### TEXT FOR ANALYSIS
>>
The Underwhelming Frannie Loan-Mod Plan

 

The Frannie loan-mod plan has arrived, and it's not particularly exciting. Among the more obvious problems:

 

  • It applies only to mortgages owned by Frannie, which means, by definition, that it doesn't include subprime mortgages. FHFA is trying to apply moral suasion -- but no cash -- to persuade other mortgage holders to adopt the same plan. Good luck with that.
  • It doesn't even begin to address the problem of mortgages which have been securitized, rather than being held by a single bank.
  • It's based on the idea that servicers "have dedicated personnel who are experienced in working with borrowers who are struggling with finances, but who are eager to keep their homes". Not nearly enough of them they don't.
  • It requires borrowers to be 90 days delinquent -- and therefore gives many borrowers with mortgages over 38% of their gross monthly income a massive incentive to cease making any mortgage payments now.
<<
### TASKS TO CARRY OUT
A. Rewrite the part of the Frannie loan-mod post between "The Underwhelming Frannie" and "luck with that.", inclusive, substituting "gentle pressure" for "moral suasion".
B. Answer these questions from the Frannie loan-mod post, one per line:
(i) Which mortgages does the plan apply to?
(ii) What is FHFA applying to persuade other mortgage holders to adopt the plan, and what is it not offering?
(iii) How many days delinquent must borrowers be under the plan?

### MATERIAL PROVIDED
>>
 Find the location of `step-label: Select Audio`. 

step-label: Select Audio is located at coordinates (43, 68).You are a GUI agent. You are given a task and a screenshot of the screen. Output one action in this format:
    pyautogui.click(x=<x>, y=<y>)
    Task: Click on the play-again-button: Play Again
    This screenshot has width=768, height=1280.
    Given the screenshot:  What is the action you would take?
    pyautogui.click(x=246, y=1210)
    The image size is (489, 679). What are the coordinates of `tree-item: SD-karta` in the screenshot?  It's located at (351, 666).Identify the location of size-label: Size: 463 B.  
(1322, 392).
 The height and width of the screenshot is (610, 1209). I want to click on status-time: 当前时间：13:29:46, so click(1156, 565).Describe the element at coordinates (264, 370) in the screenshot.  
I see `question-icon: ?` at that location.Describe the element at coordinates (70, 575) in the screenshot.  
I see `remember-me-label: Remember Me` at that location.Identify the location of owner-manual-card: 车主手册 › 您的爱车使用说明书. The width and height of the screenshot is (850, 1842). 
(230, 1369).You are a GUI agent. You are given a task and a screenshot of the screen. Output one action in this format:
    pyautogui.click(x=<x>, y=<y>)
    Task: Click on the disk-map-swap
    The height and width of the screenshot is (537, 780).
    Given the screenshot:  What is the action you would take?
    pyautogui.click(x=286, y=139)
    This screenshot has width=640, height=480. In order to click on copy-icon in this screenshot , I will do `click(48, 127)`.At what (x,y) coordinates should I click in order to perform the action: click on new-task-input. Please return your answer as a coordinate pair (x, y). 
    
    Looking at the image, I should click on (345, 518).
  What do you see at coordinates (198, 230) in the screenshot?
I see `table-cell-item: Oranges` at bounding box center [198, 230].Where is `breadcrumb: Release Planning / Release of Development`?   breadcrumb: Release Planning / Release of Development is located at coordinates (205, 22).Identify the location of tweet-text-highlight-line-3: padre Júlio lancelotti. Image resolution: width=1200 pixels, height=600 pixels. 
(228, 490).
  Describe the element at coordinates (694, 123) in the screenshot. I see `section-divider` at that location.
<<
### SOLUTIONS BY TASK
A.
The Underwhelming Frannie Loan-Mod Plan

 

The Frannie loan-mod plan has arrived, and it's not particularly exciting. Among the more obvious problems:

 

  • It applies only to mortgages owned by Frannie, which means, by definition, that it doesn't include subprime mortgages. FHFA is trying to apply gentle pressure -- but no cash -- to persuade other mortgage holders to adopt the same plan. Good luck with that.

B.
(i) Only mortgages owned by Frannie.
(ii) Moral suasion, but no cash.
(iii) 90 days.